Extract:

+++

This article chronicles my building of a silent research workstation. While I focus primarily on the needs of acoustics-related research, the workstation should prove to be a powerful tool for just about any research lab or office.
Over the last twenty years I have worked in a number of different research laboratories, ranging from make-shift research "mobiles" at Nene College, Northampton, to a state-of-the-art anechoic chamber at Michigan State University. Despite the obvious differences across these research environments, they all shared one major flaw: they were plagued by computer-generated noise. I am sure most of you have experienced it, too. The constant, buzzing, humming, the relentless drone of computer fans spinning frantically; all required to keep the workstations cool. The issue has become progressively worse over the years, as the increase in processing power inevitably involves an increase in thermal output, which, in turn, requires powerful and noisy air or liquid cooling.
Computer-generated noise is not merely an annoyance. It can seriously interfere with the quality of our research. In this article, I am going to document the process of building a powerful, versatile, and nearly silent computer workstation. My goal is to build a system with a total noise output that is lower than the typical ambient noise floor of a research laboratory. You can be sure that you would not be able to buy a similarly powerful and silent computer, at any price from any of the major PC makers. However, if you follow my tutorials, you should be able to put together a sweet system, at a fraction of the mainstream price.
What makes a workstation a workstation?

+++

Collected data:
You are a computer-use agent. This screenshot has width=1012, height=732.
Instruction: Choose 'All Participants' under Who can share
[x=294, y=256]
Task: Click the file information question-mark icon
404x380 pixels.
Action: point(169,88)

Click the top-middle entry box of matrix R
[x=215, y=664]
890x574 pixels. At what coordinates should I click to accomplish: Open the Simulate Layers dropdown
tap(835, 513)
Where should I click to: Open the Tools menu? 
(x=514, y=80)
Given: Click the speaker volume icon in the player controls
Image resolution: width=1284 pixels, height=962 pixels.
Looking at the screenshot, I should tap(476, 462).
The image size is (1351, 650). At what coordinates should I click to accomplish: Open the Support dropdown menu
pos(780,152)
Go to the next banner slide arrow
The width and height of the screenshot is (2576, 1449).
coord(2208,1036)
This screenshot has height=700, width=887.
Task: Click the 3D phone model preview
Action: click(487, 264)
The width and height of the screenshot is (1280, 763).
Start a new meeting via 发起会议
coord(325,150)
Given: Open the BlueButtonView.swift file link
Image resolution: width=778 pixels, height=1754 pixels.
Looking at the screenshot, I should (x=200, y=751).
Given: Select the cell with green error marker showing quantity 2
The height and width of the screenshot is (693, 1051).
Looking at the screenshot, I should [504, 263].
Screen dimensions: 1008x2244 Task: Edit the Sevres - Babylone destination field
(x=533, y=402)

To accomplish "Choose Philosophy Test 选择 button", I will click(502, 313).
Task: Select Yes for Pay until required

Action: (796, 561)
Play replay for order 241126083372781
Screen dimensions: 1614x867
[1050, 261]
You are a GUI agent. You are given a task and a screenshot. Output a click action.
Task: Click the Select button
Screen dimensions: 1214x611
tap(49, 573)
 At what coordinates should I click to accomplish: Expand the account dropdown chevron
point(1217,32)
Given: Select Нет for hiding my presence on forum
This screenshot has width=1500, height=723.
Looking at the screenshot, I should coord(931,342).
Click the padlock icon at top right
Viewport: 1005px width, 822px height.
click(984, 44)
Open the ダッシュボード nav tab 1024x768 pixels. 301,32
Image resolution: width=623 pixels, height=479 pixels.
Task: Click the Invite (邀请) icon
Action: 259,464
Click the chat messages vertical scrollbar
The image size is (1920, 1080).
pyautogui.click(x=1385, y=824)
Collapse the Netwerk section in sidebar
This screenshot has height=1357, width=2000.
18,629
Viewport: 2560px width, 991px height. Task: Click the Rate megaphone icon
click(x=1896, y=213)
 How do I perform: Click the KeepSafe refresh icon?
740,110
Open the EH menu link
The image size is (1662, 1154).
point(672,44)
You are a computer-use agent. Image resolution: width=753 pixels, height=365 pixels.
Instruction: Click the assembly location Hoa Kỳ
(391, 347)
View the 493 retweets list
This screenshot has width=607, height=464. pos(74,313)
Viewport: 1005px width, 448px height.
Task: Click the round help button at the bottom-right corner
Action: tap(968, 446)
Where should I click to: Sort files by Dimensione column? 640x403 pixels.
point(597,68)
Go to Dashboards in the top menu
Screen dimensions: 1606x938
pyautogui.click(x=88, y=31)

+++

What is asked:
1. In the workstation article, which three qualities does the author say the computer being built will have? List them.
2. Return the passage of the workstation article from "Over the last" to "or liquid cooling." word for word.
3. Resume the workstation article right after its last line, "What makes a workstation a workstation?"
You won't need the entries for any of this.

Exercise results:
1.
powerful
versatile
nearly silent

2.
Over the last twenty years I have worked in a number of different research laboratories, ranging from make-shift research "mobiles" at Nene College, Northampton, to a state-of-the-art anechoic chamber at Michigan State University. Despite the obvious differences across these research environments, they all shared one major flaw: they were plagued by computer-generated noise. I am sure most of you have experienced it, too. The constant, buzzing, humming, the relentless drone of computer fans spinning frantically; all required to keep the workstations cool. The issue has become progressively worse over the years, as the increase in processing power inevitably involves an increase in thermal output, which, in turn, requires powerful and noisy air or liquid cooling.

3.
The term "workstation" refers to a specific type of a computer. On the surface, it may look just like a typical office PC, but it is quite different. The first thing you'll notice is that workstations cost thousands of dollars. The price is justified both by specially designed hardware components as well as some vendor-specific, value-added software and customer care. The ultimate goal of a research workstation is to provide power, stability, and longevity. In addition, certain components can be used for dedicated processing. For example, the workstations sold by Kay Pentax, include an audio processing board, and an external audio I/O interface box. The workstations running in our lab, for instance, use a Lynx L22 audio A/D and D/A processing PCI cards and NVIDIA Quadro FX graphics cards, for low-latency digital signal processing and stimuli presentation. The computer that we will be building in this series has most of the capabilities of a high-end workstation, such as power, stability, versatility, and extensibility, but, unlike most off-the-shelf workstations, it offers cool and virtually silent operation.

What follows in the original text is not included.